Cross-posted at Sacramentum Vitae

Ylem

The term "American Exceptionalism" always evokes, for me, images of Americans, whether drunken louts at international sporting venues or neoconservative pundits, simultaneously exalting their country while denigrating others, either implying, or stating forthrightly, that other countries should emulate America. I have no taste for such rhetoric because I have no taste for the jingoistic, as I have no taste for the braggart, the bully, and the powerful lording their power over the weak.

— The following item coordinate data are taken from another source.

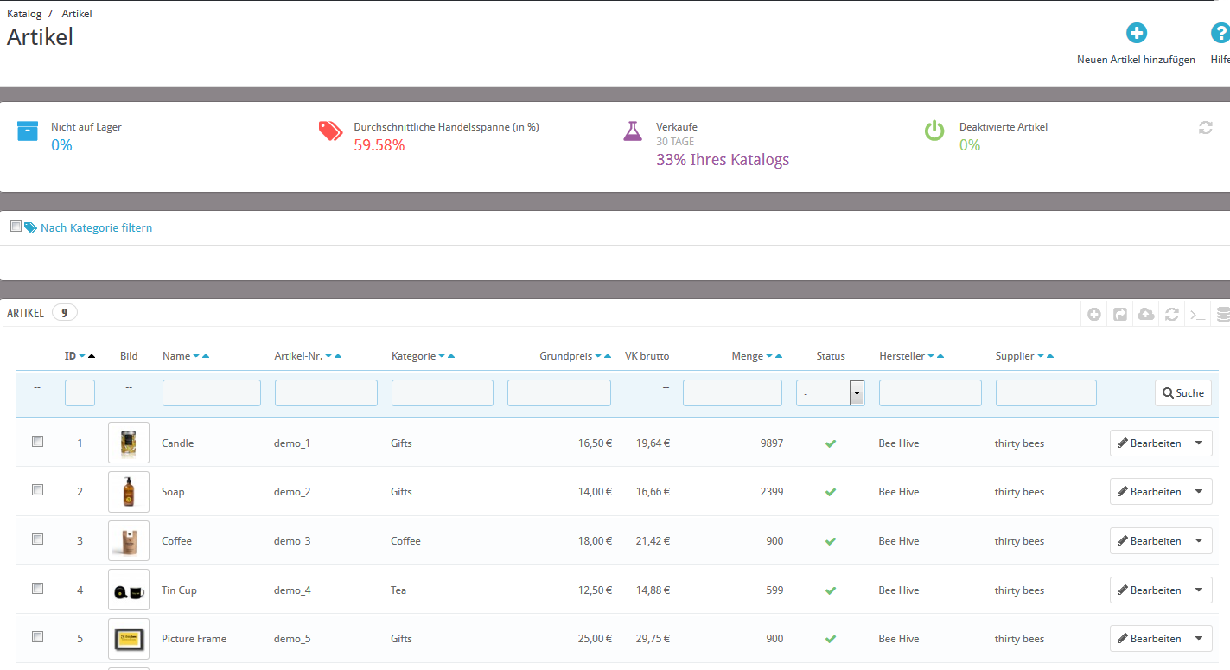The width and height of the screenshot is (1230, 670).
Task: Enable the Nach Kategorie filtern checkbox
Action: pos(16,227)
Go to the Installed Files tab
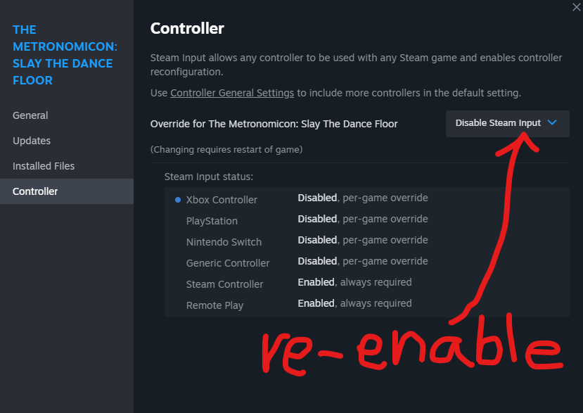583x413 pixels. point(44,166)
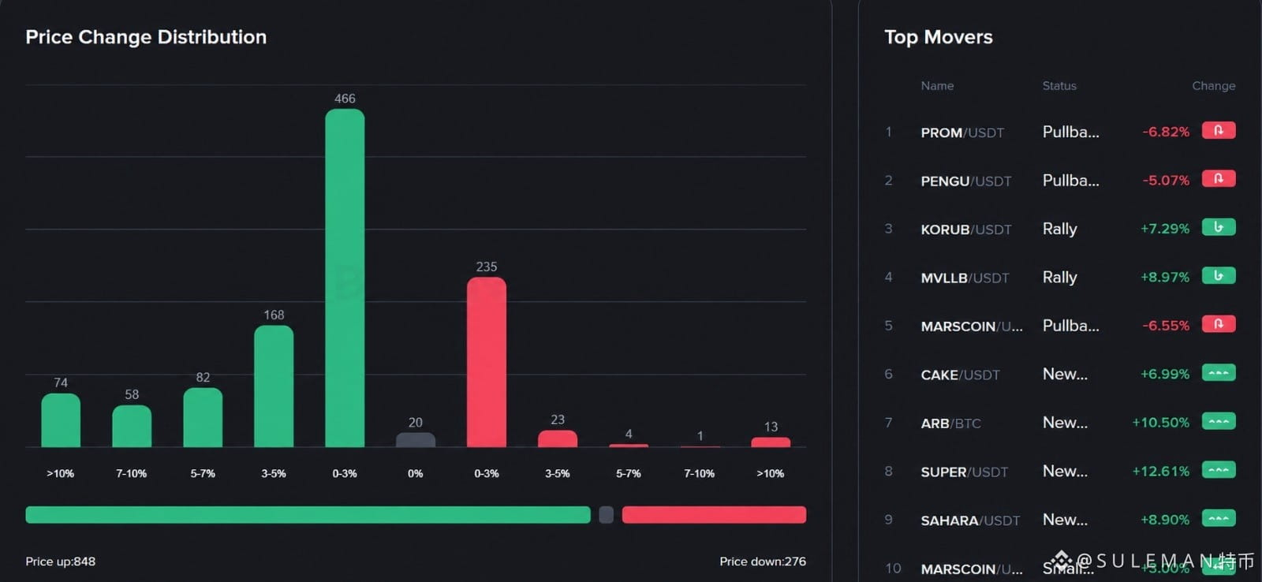Click the green price-up progress bar
Screen dimensions: 1262x582
[x=308, y=515]
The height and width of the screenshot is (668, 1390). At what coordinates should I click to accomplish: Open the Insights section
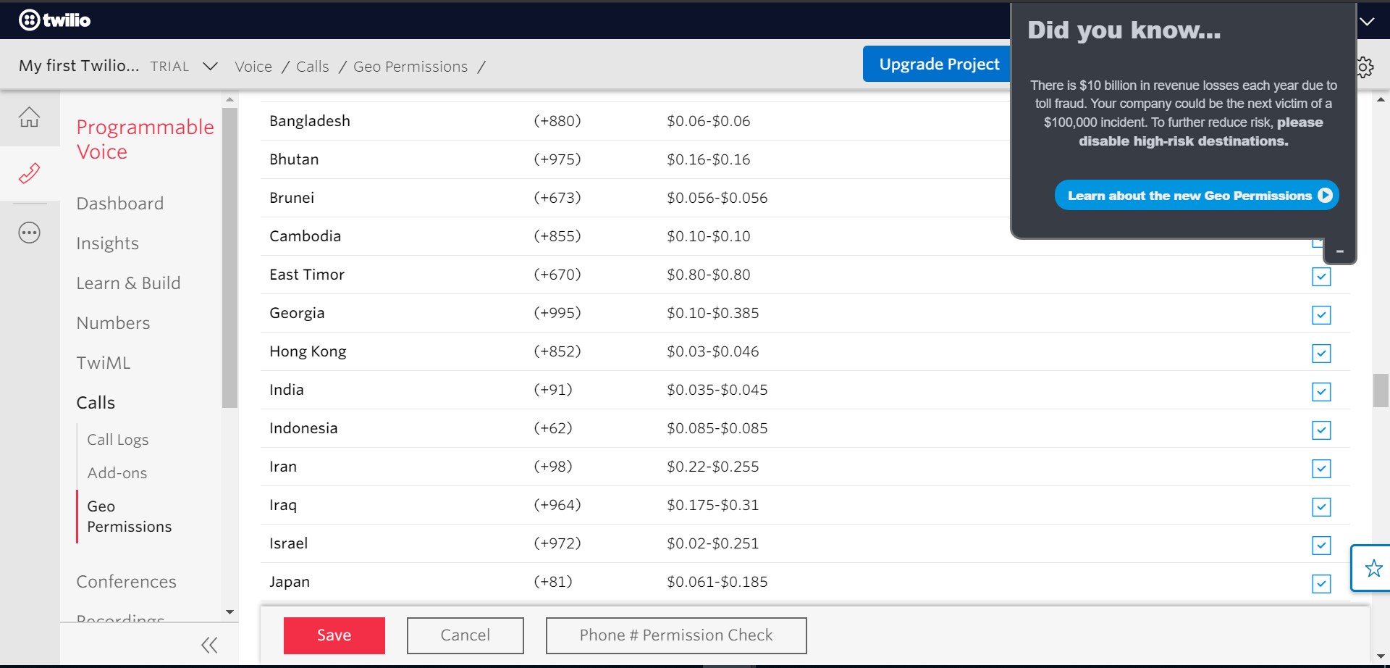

Hence, I found the Lowry/Ponnuru piece that inspired Paul's four-part response distasteful, and, apart from the specific political and philosophical points that everyone is debating, a manifestation of the political psychology of the right in America, according to which political conservatism is identified with America itself, and never fails but is only failed by fallible men. For this psychological constellation, deviation is a perpetual threat, and so the bearers of deviation must be identified, marked, and stigmatized. Harbour a different interpretation of some epoch of our national history? You might be less an authentic American than the conservative, the bearer of anti-American ideas, whether embryonic or full-blown. This happens so frequently that it is not worth reciting the litany.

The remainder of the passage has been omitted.